Work instructions: All of the data must be output without alteration.

Segment Start: Records shown

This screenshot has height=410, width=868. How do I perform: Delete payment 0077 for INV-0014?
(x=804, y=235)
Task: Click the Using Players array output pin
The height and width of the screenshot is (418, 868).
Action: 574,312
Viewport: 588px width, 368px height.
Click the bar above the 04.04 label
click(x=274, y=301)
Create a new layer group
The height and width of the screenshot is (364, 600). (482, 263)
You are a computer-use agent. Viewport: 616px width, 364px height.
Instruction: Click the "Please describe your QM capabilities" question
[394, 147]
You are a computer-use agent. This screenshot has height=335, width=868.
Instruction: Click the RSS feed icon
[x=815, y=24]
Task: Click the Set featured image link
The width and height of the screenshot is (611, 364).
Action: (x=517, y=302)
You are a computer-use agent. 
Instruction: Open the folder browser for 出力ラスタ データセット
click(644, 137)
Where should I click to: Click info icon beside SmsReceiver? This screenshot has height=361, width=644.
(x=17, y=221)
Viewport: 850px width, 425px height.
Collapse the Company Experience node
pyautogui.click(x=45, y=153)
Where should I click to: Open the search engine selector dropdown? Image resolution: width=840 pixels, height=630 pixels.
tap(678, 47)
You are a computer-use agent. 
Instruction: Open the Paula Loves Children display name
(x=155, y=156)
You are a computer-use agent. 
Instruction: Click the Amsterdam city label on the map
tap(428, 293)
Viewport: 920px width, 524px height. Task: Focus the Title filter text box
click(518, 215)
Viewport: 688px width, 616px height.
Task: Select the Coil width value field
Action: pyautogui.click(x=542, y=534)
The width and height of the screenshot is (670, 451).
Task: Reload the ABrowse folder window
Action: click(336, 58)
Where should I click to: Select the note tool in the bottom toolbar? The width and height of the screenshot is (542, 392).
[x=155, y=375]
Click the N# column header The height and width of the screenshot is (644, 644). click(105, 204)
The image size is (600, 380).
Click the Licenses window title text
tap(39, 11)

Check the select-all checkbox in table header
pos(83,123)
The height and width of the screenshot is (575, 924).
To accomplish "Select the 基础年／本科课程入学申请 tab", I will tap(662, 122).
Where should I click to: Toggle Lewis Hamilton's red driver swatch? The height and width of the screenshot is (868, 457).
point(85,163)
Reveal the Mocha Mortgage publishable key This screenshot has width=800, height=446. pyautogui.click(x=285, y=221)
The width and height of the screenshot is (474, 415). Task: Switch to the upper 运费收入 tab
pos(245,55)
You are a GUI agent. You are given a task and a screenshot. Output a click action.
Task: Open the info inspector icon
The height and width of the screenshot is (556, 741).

Segment End: Records shown

Answer box:
This screenshot has height=410, width=868. How do I perform: Delete payment 0077 for INV-0014?
(x=804, y=235)
Task: Click the Using Players array output pin
The height and width of the screenshot is (418, 868).
Action: 574,312
Viewport: 588px width, 368px height.
Click the bar above the 04.04 label
click(x=274, y=301)
Create a new layer group
The height and width of the screenshot is (364, 600). (482, 263)
You are a computer-use agent. Viewport: 616px width, 364px height.
Instruction: Click the "Please describe your QM capabilities" question
[394, 147]
You are a computer-use agent. This screenshot has height=335, width=868.
Instruction: Click the RSS feed icon
[x=815, y=24]
Task: Click the Set featured image link
The width and height of the screenshot is (611, 364).
Action: (x=517, y=302)
You are a computer-use agent. 
Instruction: Open the folder browser for 出力ラスタ データセット
click(644, 137)
Where should I click to: Click info icon beside SmsReceiver? This screenshot has height=361, width=644.
(x=17, y=221)
Viewport: 850px width, 425px height.
Collapse the Company Experience node
pyautogui.click(x=45, y=153)
Where should I click to: Open the search engine selector dropdown? Image resolution: width=840 pixels, height=630 pixels.
tap(678, 47)
You are a computer-use agent. 
Instruction: Open the Paula Loves Children display name
(x=155, y=156)
You are a computer-use agent. 
Instruction: Click the Amsterdam city label on the map
tap(428, 293)
Viewport: 920px width, 524px height. Task: Focus the Title filter text box
click(518, 215)
Viewport: 688px width, 616px height.
Task: Select the Coil width value field
Action: pyautogui.click(x=542, y=534)
The width and height of the screenshot is (670, 451).
Task: Reload the ABrowse folder window
Action: click(336, 58)
Where should I click to: Select the note tool in the bottom toolbar? The width and height of the screenshot is (542, 392).
[x=155, y=375]
Click the N# column header The height and width of the screenshot is (644, 644). click(105, 204)
The image size is (600, 380).
Click the Licenses window title text
tap(39, 11)

Check the select-all checkbox in table header
pos(83,123)
The height and width of the screenshot is (575, 924).
To accomplish "Select the 基础年／本科课程入学申请 tab", I will tap(662, 122).
Where should I click to: Toggle Lewis Hamilton's red driver swatch? The height and width of the screenshot is (868, 457).
point(85,163)
Reveal the Mocha Mortgage publishable key This screenshot has width=800, height=446. pyautogui.click(x=285, y=221)
The width and height of the screenshot is (474, 415). Task: Switch to the upper 运费收入 tab
pos(245,55)
You are a GUI agent. You are given a task and a screenshot. Output a click action.
Task: Open the info inspector icon
The height and width of the screenshot is (556, 741).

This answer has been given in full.